I have the following setup:
  • A porcine spine with three vertebral bodies (L1,L2,L3).
  • The spine was scanned on three different imaging modalities (Modality A,B,C)
  • On each of the modalities, different rings of fat were wrapped around the spine resulting in 5 different simulated sizes (size 1 to 5).
  • For each vertebral body of each of the sizes of each modality, I can measure the bone density (BD) as BD.L1, BD.L2, BD.L3
For reproducibility a dataset representing the full data with fictive values has been added as R code

Code:
set.seed(23)



df <- data.frame(

  Modality = c(rep("A",30),rep("B",45),rep("C",45)),

  Size = factor(c(rep(rep(1:5,each=2),3),rep(rep(1:5,each=3),6)), levels=c(1,2,3,4,5),ordered=TRUE),

  Repeat = factor(c(rep(1:2,15),rep(rep(1:3,15),2))),

  Level = c(rep(c("L1","L2","L3"),each=10),rep(rep(c("L1","L2","L3"),each=15),2)),

  BD = c(runif(30,1,3),runif(45,2,4),runif(45,3,5))

)



str(df)

'data.frame':   120 obs. of  5 variables:

 $ Modality: Factor w/ 3 levels "A","B","C": 1 1 1 1 1 1 1 1 1 1 ...

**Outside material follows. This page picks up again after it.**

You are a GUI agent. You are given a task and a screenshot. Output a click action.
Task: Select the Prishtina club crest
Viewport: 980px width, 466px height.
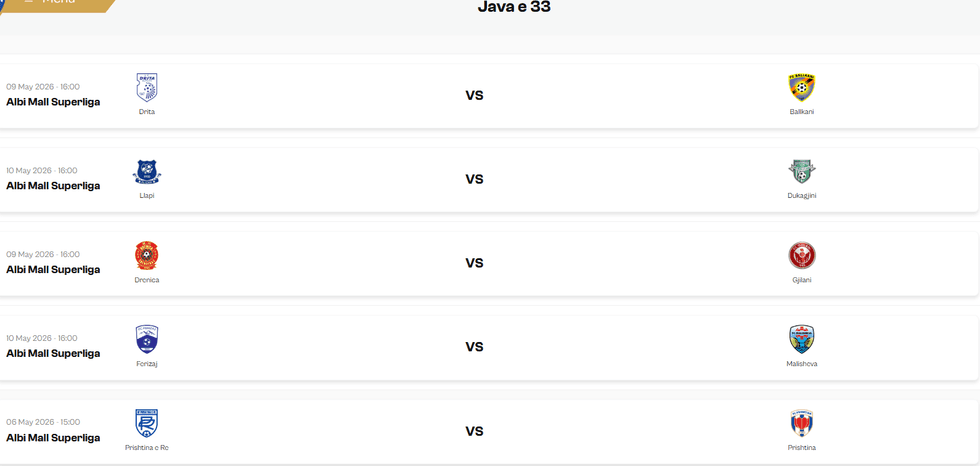pyautogui.click(x=802, y=424)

 $ Size    : Ord.factor w/ 5 levels "1"<"2"<"3"<"4"<..: 1 1 2 2 3 3 4 4 5 5 ...

 $ Repeat  : Factor w/ 3 levels "1","2","3": 1 2 1 2 1 2 1 2 1 2 ...

 $ Level   : Factor w/ 3 levels "L1","L2","L3": 1 1 1 1 1 1 1 1 1 1 ...

 $ BD      : num  2.15 1.45 1.66 2.42 2.64 ...
I would like to answer the following questions:
  1. Are there significant differences in bone density (BD) measurements among the three modalities for each phantom size?
  2. Are there significant differences in bone density (BD) measurements among the sizes within each modality?
Here the tricky part: for modality A all sizes were scanned twice (2 repeats) while for modalities B and C all sizes were scanned thrice (3 repeats).

Because the data points are very few, I thought to compare the BD measurements for each size not on a per-vertebra basis, but using the BD measurements of all three vertebra together for each modality and size.

Former suggestions were to use linear models and assess if they are significantly different from each other.
Or to use a permutation test?

I highly appreciate your suggestions. Thank you.